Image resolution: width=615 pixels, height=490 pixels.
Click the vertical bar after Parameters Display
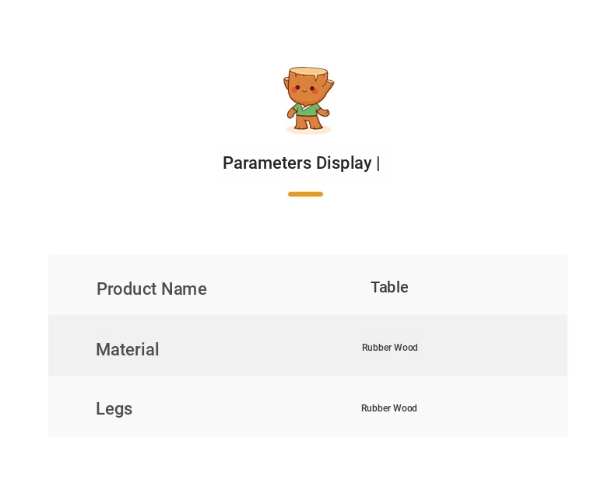[378, 163]
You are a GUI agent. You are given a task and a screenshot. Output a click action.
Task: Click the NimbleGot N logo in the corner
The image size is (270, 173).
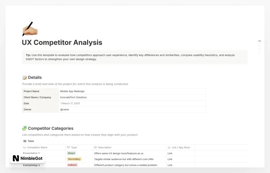[15, 159]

-----

What you will do - Reproduce every line of the material above word for word, and leave the pictures out.

Result below -
Image resolution: width=615 pixels, height=490 pixels.
Click the vertical bar after Parameters Display
[378, 163]
You are a GUI agent. You are given a task and a screenshot. Output a click action.
Task: Click the NimbleGot N logo in the corner
The image size is (270, 173).
[15, 159]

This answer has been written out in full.